(Record extracts)

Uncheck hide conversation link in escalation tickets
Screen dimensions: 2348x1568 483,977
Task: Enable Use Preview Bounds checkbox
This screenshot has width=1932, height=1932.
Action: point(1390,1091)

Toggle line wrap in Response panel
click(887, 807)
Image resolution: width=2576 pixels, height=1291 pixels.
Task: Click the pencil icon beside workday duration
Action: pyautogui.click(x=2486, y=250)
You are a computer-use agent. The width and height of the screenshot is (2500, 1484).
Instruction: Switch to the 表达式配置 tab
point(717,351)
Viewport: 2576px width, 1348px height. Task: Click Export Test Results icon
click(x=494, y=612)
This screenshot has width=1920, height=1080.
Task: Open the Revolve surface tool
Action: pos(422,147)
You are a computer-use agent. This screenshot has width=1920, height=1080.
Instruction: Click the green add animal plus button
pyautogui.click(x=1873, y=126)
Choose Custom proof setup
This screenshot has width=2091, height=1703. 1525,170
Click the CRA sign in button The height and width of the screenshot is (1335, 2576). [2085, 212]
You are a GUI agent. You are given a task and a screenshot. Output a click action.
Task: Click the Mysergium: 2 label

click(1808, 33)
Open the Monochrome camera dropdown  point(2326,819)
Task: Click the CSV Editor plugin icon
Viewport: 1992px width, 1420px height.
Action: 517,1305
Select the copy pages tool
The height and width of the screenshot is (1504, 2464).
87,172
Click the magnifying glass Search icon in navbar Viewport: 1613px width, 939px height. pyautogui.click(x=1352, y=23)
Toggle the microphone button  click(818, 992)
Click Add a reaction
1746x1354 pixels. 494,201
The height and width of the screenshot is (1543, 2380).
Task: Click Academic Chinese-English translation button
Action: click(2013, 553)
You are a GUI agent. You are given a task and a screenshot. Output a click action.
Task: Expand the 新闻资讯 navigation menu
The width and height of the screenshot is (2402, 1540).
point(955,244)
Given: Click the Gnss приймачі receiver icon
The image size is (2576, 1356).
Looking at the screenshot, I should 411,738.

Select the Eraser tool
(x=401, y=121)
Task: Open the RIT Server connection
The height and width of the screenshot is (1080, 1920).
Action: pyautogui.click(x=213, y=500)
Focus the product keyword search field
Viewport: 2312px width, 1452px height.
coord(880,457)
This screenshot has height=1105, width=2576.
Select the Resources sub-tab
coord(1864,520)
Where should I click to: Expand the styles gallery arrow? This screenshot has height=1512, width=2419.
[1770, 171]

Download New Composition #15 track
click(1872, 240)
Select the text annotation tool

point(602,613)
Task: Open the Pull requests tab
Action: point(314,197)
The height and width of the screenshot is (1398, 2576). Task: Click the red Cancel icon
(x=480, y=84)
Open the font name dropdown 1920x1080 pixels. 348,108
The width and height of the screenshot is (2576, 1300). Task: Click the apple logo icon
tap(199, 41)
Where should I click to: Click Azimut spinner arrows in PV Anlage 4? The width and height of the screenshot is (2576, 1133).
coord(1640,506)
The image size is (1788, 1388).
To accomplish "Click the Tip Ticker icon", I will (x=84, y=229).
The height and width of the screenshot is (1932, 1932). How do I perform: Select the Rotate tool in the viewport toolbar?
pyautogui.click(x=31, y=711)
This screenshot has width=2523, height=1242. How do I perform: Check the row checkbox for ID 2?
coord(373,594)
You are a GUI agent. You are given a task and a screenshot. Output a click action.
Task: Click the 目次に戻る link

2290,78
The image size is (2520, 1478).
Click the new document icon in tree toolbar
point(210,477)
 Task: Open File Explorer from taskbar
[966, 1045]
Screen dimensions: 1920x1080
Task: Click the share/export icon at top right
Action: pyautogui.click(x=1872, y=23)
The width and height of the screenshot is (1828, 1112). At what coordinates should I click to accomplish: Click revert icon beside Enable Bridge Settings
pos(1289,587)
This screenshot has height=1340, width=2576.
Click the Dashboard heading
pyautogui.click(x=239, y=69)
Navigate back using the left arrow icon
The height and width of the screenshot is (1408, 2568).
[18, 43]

(End Record extracts)

Brief ::
All records shown above are to be given again verbatim.

Answer to this exercise ::
Uncheck hide conversation link in escalation tickets
Screen dimensions: 2348x1568 483,977
Task: Enable Use Preview Bounds checkbox
This screenshot has width=1932, height=1932.
Action: point(1390,1091)

Toggle line wrap in Response panel
click(887, 807)
Image resolution: width=2576 pixels, height=1291 pixels.
Task: Click the pencil icon beside workday duration
Action: pyautogui.click(x=2486, y=250)
You are a computer-use agent. The width and height of the screenshot is (2500, 1484).
Instruction: Switch to the 表达式配置 tab
point(717,351)
Viewport: 2576px width, 1348px height. Task: Click Export Test Results icon
click(x=494, y=612)
This screenshot has width=1920, height=1080.
Task: Open the Revolve surface tool
Action: pos(422,147)
You are a computer-use agent. This screenshot has width=1920, height=1080.
Instruction: Click the green add animal plus button
pyautogui.click(x=1873, y=126)
Choose Custom proof setup
This screenshot has width=2091, height=1703. 1525,170
Click the CRA sign in button The height and width of the screenshot is (1335, 2576). [2085, 212]
You are a GUI agent. You are given a task and a screenshot. Output a click action.
Task: Click the Mysergium: 2 label

click(1808, 33)
Open the Monochrome camera dropdown  point(2326,819)
Task: Click the CSV Editor plugin icon
Viewport: 1992px width, 1420px height.
Action: 517,1305
Select the copy pages tool
The height and width of the screenshot is (1504, 2464).
87,172
Click the magnifying glass Search icon in navbar Viewport: 1613px width, 939px height. pyautogui.click(x=1352, y=23)
Toggle the microphone button  click(818, 992)
Click Add a reaction
1746x1354 pixels. 494,201
The height and width of the screenshot is (1543, 2380).
Task: Click Academic Chinese-English translation button
Action: click(2013, 553)
You are a GUI agent. You are given a task and a screenshot. Output a click action.
Task: Expand the 新闻资讯 navigation menu
The width and height of the screenshot is (2402, 1540).
point(955,244)
Given: Click the Gnss приймачі receiver icon
The image size is (2576, 1356).
Looking at the screenshot, I should 411,738.

Select the Eraser tool
(x=401, y=121)
Task: Open the RIT Server connection
The height and width of the screenshot is (1080, 1920).
Action: pyautogui.click(x=213, y=500)
Focus the product keyword search field
Viewport: 2312px width, 1452px height.
coord(880,457)
This screenshot has height=1105, width=2576.
Select the Resources sub-tab
coord(1864,520)
Where should I click to: Expand the styles gallery arrow? This screenshot has height=1512, width=2419.
[1770, 171]

Download New Composition #15 track
click(1872, 240)
Select the text annotation tool

point(602,613)
Task: Open the Pull requests tab
Action: point(314,197)
The height and width of the screenshot is (1398, 2576). Task: Click the red Cancel icon
(x=480, y=84)
Open the font name dropdown 1920x1080 pixels. 348,108
The width and height of the screenshot is (2576, 1300). Task: Click the apple logo icon
tap(199, 41)
Where should I click to: Click Azimut spinner arrows in PV Anlage 4? The width and height of the screenshot is (2576, 1133).
coord(1640,506)
The image size is (1788, 1388).
To accomplish "Click the Tip Ticker icon", I will (x=84, y=229).
The height and width of the screenshot is (1932, 1932). How do I perform: Select the Rotate tool in the viewport toolbar?
pyautogui.click(x=31, y=711)
This screenshot has width=2523, height=1242. How do I perform: Check the row checkbox for ID 2?
coord(373,594)
You are a GUI agent. You are given a task and a screenshot. Output a click action.
Task: Click the 目次に戻る link

2290,78
The image size is (2520, 1478).
Click the new document icon in tree toolbar
point(210,477)
 Task: Open File Explorer from taskbar
[966, 1045]
Screen dimensions: 1920x1080
Task: Click the share/export icon at top right
Action: pyautogui.click(x=1872, y=23)
The width and height of the screenshot is (1828, 1112). At what coordinates should I click to accomplish: Click revert icon beside Enable Bridge Settings
pos(1289,587)
This screenshot has height=1340, width=2576.
Click the Dashboard heading
pyautogui.click(x=239, y=69)
Navigate back using the left arrow icon
The height and width of the screenshot is (1408, 2568).
[18, 43]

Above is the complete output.